And no, I don't mean as in when you rejected some kid's Valentine card and threw it in the garbage in third grade.  Or in middle school, when you "dated" a guy but actually never talked to them during your "relationship" so it was pointless.

What I mean is, we could be breaking somebody's heart and we wouldn't even know it. Or we do know it, but we frankly could never picture ourselves dating that person because they're a tool, or you just see them as a friend. Either way, we have our reasons for not liking somebody, even though the reason might hurt the person. So we try and create an excuse to cover the true reason.  The person could be a guy that has been in your class for years, but you ignored him because he thought was nerdy and weird looking. Or one of your friends, who so bluntly tried to make it obvious, but  you were oblivious to it. People don't tell you they like you for many reasons. One, they're too scared of the feeling of getting rejected. Or the other reason, they're not sure how to approach the subject with you. Or they feel as if they have no chance whatsoever, and try to get over you without you having an idea that they liked you in the first place.

Now let's say you're in a scenario where a guy is admitting his feelings to you. Now, this guy, is mainly a piece of shit who plays girls faster than it takes your phone battery to die. Even though you try to look through his good points, it's not enough to say you can deal with the bad points. Even though right now It sounds like I'm describing Dylan way back when I was still getting to know him. He's not the point here. Or maybe, the guy is a  genuinely nice guy. But it's the scenario where "you complain about guys being jerks but when a nice guy comes along, he's in the friend zone." Now I never found that to be entirely true. Just because you're a nice person, it doesn't change anything,

 People don't have intense feelings for another person just because they're nice.
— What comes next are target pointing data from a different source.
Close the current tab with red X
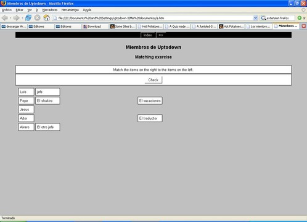 (304, 26)
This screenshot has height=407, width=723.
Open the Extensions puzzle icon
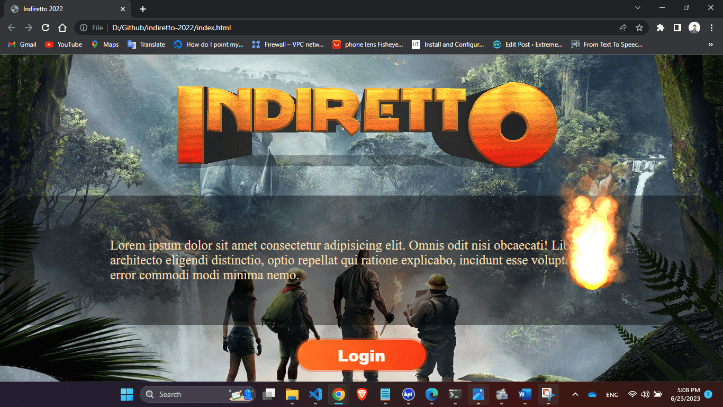tap(660, 28)
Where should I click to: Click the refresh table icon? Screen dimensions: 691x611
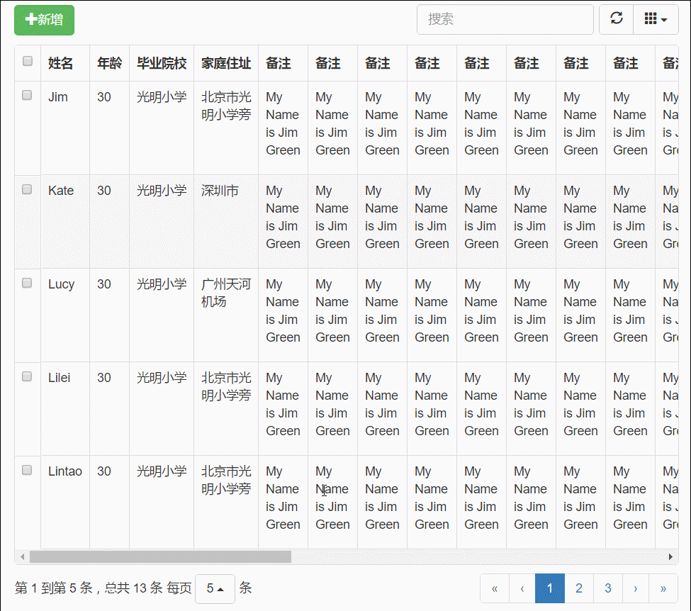pyautogui.click(x=616, y=19)
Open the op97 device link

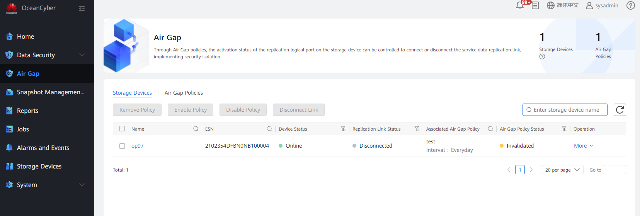(137, 146)
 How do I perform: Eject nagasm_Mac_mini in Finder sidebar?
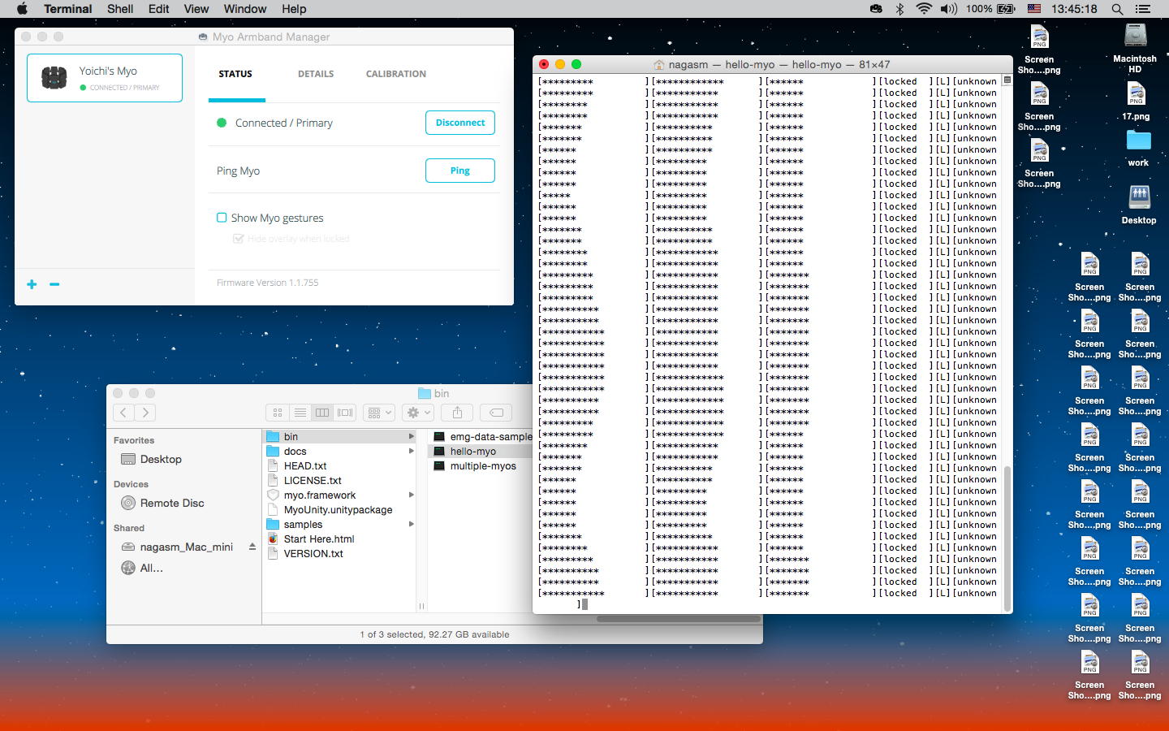point(252,547)
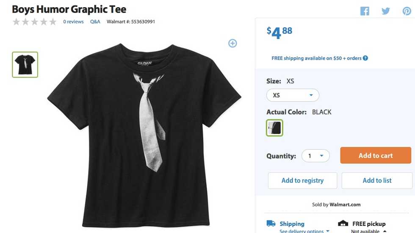Click the main t-shirt product image

click(x=144, y=136)
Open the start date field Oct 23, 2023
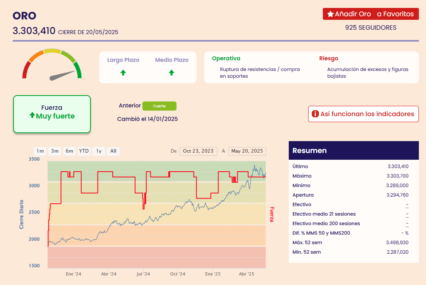Screen dimensions: 426x285 198,151
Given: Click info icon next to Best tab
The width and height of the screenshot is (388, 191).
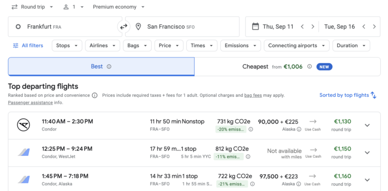Looking at the screenshot, I should [x=109, y=67].
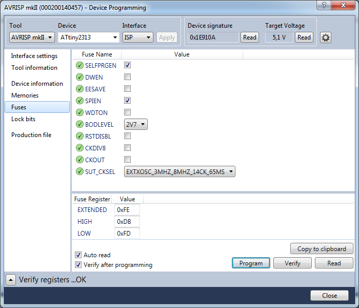
Task: Uncheck Verify after programming
Action: tap(78, 265)
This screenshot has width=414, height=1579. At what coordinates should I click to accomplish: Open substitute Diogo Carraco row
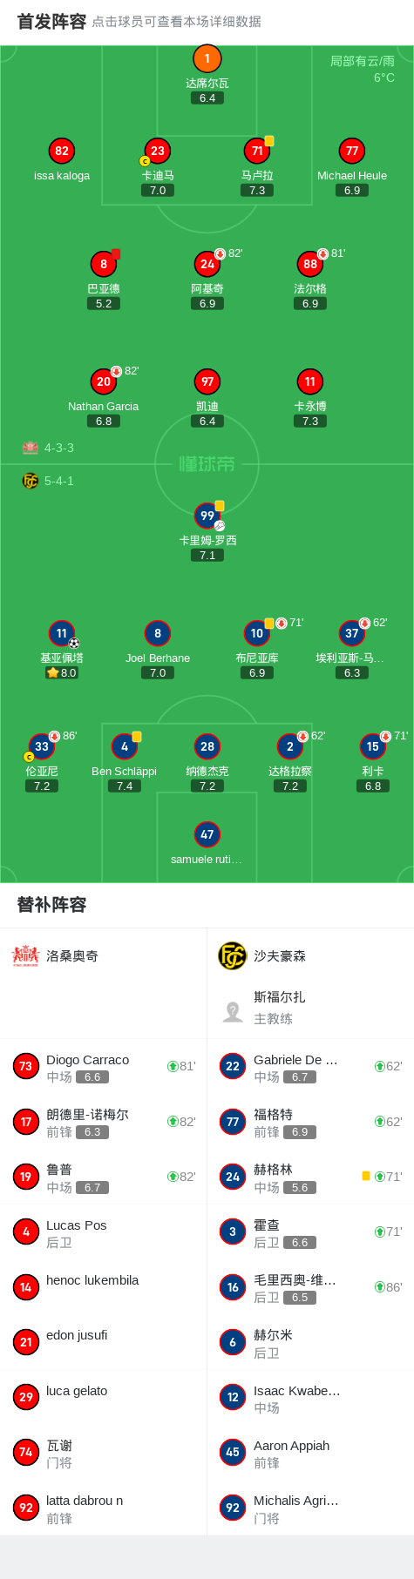pos(104,1066)
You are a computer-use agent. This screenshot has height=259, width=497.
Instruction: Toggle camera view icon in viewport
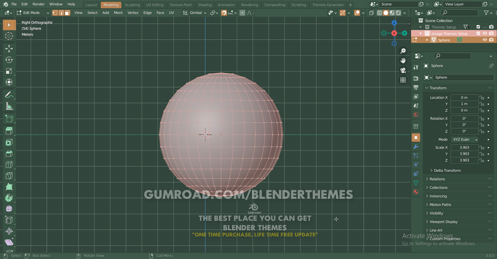coord(403,70)
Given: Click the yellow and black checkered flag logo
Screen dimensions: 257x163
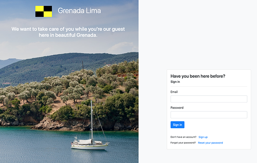Looking at the screenshot, I should click(43, 11).
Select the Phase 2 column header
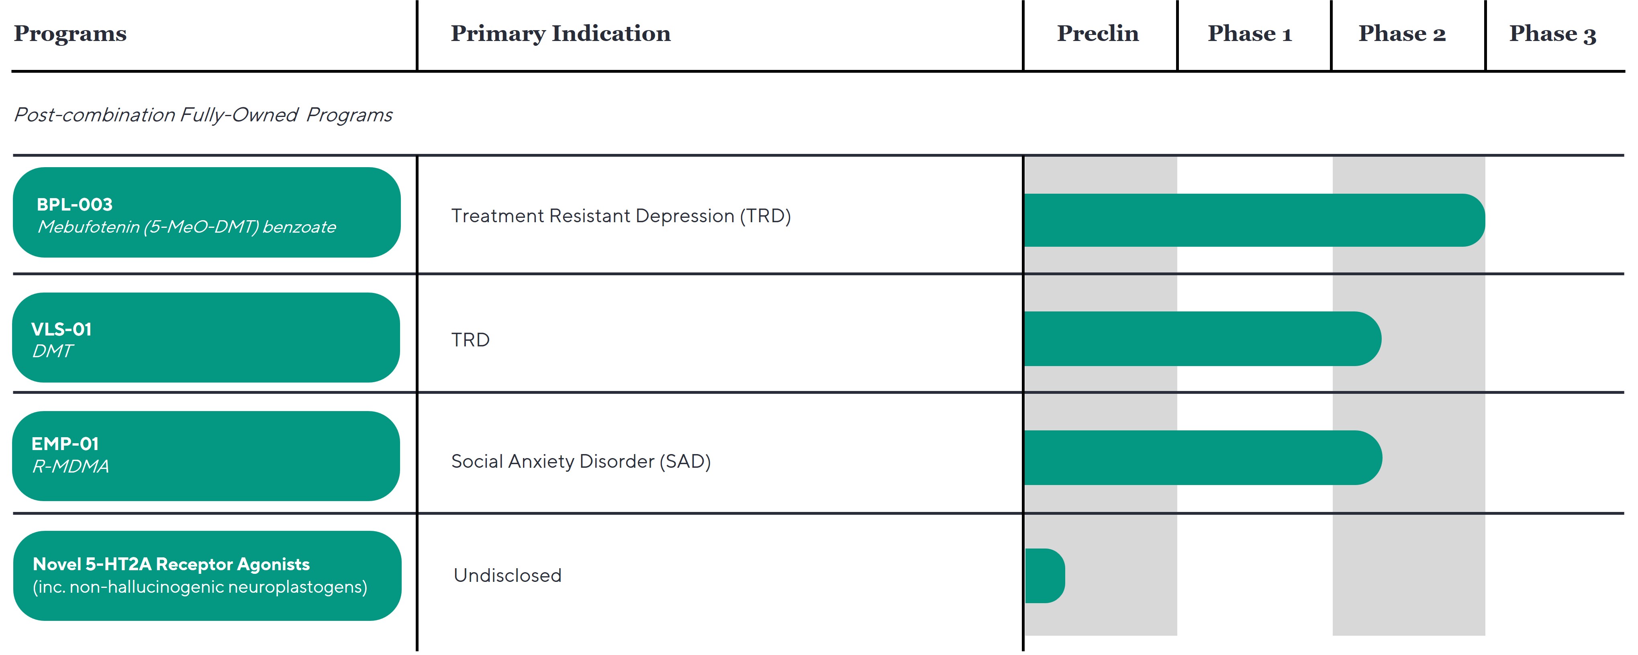 click(x=1402, y=33)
It's a whole lot more than that. In reality, people will like you, but you only see them as a friend. Or, you like them and they only see you as a friend. Yeah, it sucks. But what the "nice guys" have to understand is that you don't choose who you fall for, and you cannot be upset and say girls fall for jerks and complain about it. It's just like us girls saying, "Guys always go for the sluts, but once they meet a good girl, suddenly she's not good enough and she's just in the friend zone." And I'm sure if you said that to a guy, they'd get defensive just like I am about this topic.

Continuing on with my scenario, let's say that you said no. But he didn't give up, because guys like that are persistent and highly enjoy the chase. Then he keeps caliing you, still flirts with you till' no end. What do you do, do you be rude and tell him to piss off? Or do you be nice, because it seems like the right thing to do, even though you're frustrated enough to kick him across the planet?

That's the thing, being nice won't get you anywhere. When you're nice,  it only attracts them even more. Makes them long for you even more. But when you're rude, you seem like a mean person who doesn't care about anybody's feelings.

So what do you do? That's what I'm trying to figure out.

 What I'm trying to say in my little rant is that, we're always the ones to be so quick to say that somebody's the heartbreaker, and how they should be ashamed of themselves. When, we, do the exact same thing in general. Everybody does it, you either get heart-broken or you're the one who smashes their heart into the ground and you might not even know it.  Sounds harsh, but it's not like we want to do it. It's just how it works. Ever realize how someone likes you, just the way you want someone else to like you? It's a cycle that never ends.